この記事ではロンドンの中でも特に熾烈な関係にある「ノースロンドンダービー」にスポットライトを当て、その歴史や対戦成績を紐解いていきます。想像を絶するライバル関係を知ればプレミアリーグ観戦が何倍にも楽しくなりますので、サッカーファンの方は必見です。
ロンドンのダービーマッチは主に3種類
イギリスの首都ロンドンには、大小含め10以上のプロサッカークラブが存在し、そのうち6つのクラブがプレミアリーグに在籍しています(2021年現在)。

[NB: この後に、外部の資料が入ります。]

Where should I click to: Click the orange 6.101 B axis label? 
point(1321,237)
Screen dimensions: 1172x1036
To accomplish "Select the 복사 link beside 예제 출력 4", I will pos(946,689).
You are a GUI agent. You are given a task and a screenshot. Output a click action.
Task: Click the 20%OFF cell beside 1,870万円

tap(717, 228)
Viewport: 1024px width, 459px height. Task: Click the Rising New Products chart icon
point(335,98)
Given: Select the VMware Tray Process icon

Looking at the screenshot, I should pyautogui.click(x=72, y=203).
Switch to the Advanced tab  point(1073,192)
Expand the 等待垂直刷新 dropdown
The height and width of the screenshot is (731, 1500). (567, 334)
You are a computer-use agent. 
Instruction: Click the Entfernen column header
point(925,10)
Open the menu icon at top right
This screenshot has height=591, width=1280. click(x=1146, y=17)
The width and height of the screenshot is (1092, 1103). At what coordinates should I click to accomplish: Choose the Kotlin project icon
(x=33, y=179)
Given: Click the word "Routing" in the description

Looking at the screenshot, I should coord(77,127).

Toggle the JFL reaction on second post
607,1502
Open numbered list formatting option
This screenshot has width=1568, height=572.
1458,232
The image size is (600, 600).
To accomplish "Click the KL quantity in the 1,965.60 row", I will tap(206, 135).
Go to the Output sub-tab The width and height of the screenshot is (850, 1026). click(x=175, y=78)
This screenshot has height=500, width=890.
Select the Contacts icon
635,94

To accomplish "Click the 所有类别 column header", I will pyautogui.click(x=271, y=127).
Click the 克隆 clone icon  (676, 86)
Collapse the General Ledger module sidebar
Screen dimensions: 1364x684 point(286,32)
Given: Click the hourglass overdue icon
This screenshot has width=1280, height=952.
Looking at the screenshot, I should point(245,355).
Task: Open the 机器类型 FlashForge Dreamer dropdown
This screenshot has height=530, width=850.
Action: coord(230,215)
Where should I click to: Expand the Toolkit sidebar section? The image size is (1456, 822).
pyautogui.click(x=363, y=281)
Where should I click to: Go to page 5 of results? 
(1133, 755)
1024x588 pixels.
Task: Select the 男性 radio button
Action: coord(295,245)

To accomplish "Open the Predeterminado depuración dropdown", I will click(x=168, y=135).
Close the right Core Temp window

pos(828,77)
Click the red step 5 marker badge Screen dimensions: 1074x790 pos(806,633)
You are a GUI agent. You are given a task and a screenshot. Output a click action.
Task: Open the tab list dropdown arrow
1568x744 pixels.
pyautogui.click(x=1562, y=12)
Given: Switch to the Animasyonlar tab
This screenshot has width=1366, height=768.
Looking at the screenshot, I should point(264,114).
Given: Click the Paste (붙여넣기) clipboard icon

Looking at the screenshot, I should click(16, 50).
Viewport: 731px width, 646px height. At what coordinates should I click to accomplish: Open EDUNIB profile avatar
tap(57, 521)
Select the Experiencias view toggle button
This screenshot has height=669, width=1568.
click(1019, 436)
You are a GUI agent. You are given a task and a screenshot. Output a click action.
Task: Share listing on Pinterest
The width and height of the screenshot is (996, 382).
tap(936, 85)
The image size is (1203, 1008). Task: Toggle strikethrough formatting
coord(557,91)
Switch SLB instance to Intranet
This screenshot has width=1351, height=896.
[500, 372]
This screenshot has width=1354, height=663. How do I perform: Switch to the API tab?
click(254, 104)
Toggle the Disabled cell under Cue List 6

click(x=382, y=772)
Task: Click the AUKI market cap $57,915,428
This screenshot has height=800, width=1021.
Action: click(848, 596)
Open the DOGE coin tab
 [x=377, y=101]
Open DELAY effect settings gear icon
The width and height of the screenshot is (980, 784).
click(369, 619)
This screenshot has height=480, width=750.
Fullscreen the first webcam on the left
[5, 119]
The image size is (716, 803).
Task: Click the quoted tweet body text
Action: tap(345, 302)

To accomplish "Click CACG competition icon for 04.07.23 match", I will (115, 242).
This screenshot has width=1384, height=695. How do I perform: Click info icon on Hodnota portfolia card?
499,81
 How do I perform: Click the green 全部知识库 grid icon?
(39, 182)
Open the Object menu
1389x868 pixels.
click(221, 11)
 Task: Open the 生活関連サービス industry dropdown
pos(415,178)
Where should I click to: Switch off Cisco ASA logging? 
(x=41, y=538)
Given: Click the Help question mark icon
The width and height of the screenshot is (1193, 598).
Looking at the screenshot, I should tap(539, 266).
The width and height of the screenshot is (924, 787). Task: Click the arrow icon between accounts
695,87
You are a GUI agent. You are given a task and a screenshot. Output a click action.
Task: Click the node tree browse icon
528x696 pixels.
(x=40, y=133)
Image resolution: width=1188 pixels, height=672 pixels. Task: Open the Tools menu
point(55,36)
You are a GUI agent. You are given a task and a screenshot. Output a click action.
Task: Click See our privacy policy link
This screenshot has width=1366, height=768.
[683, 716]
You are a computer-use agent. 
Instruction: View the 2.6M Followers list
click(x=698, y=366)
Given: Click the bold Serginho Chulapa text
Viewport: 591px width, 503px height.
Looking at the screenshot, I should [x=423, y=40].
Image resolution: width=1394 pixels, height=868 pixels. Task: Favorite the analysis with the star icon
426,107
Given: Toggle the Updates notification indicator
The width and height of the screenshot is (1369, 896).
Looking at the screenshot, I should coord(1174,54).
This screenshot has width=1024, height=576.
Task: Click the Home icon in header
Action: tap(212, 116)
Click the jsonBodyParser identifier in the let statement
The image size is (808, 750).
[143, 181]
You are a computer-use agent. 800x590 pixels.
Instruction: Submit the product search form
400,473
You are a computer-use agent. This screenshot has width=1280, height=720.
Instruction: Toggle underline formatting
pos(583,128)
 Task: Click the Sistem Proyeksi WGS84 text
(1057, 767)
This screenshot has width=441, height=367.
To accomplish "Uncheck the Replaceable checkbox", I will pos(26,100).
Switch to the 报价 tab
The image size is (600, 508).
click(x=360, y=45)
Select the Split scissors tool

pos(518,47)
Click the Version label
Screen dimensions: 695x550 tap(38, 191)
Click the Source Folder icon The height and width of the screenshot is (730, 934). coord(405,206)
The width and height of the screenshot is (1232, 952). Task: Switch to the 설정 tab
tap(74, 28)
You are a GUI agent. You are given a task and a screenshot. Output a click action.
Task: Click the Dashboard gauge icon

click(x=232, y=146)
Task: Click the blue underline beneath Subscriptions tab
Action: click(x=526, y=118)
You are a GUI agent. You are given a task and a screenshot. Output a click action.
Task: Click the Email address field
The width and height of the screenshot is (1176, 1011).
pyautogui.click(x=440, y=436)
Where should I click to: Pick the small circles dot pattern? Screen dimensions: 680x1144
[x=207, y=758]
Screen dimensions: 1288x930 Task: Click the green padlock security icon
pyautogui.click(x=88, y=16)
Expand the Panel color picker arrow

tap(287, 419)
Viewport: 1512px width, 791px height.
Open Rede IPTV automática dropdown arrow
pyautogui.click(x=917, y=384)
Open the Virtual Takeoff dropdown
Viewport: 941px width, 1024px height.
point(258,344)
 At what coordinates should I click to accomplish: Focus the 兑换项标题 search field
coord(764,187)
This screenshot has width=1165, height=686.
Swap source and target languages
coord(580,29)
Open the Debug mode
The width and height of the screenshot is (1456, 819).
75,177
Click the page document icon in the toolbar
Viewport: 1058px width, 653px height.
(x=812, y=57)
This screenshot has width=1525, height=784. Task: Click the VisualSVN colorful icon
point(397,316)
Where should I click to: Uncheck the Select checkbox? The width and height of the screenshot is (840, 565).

〈ロンドンをホームタウンとするプレミアリーグ所属チーム〉
- アーセナル(Arsenal)
- チェルシー(Chelsea)
- トッテナム・ホットスパー(Tottenham Hotspur)
- フラム(Fulham)
- クリスタルパレス(Crystal Palace)
- ウェストハム・ユナイテッド(West Ham United)
6チームの直接対決は言わばどれもが「ロンドンダービー」に該当するのですが、ここでは特に熾烈なライバル関係にある3つのダービーマッチをご紹介しましょう。
ノースロンドンダービー(アーセナルvsトッテナム)
ロンドンダービーの中でも特にライバル関係が激しいことで知られるのが「ノースロンドンダービー」。これはアーセナルとトッテナム・ホットスパーの間で行われるダービーマッチのことで、言葉の通り両チームはロンドン北部にホームグラウンドを構えています。
両チームの因縁には100年以上前にも遡る歴史があり、直接対決はイギリス国内だけでなく、世界中から注目を集める一戦となります。
ビッグロンドンダービー(アーセナルvsチェルシー)
もう一つロンドンダービーとして世界的に注目を集めるのが、アーセナルとチェルシーの名門クラブ同士で行われる「ビッグロンドンダービー」。2チームともプレミアリーグ制覇の経験があることはもちろん、ヨーロッパを代表する強豪クラブとして世界的に人気を集めます。
しかし、これは有名なビッグクラブ同士の対決ということから名づけられたものであり、そのライバル関係はノースロンドンダービーに比べると決して熱くはありません。実際、アーセナルからするとトッテナム・ホットスパーが、チェルシーからするとリヴァプールが一番のライバルとして敵対視されています。
ウエストロンドンダービー(チェルシーvsフラム)
最後にご紹介する「ウエストロンドンダービー」は、文字通り西ロンドンに本拠地を構える4チーム(チェルシーFC、フラムFC、クイーンズ・パーク・レンジャーズFC、ブレントフォードFC)の間で行われるダービーマッチ。
しかし、4チームのうち2021年現在プレミアリーグに所属しているのはチェルシーとフラムの2チームだけであり、フラムはプレミアリーグと下部リーグを行ったり来たりしているチームであるため、この2チームもそれほど互いにライバル視し合っているということはありません。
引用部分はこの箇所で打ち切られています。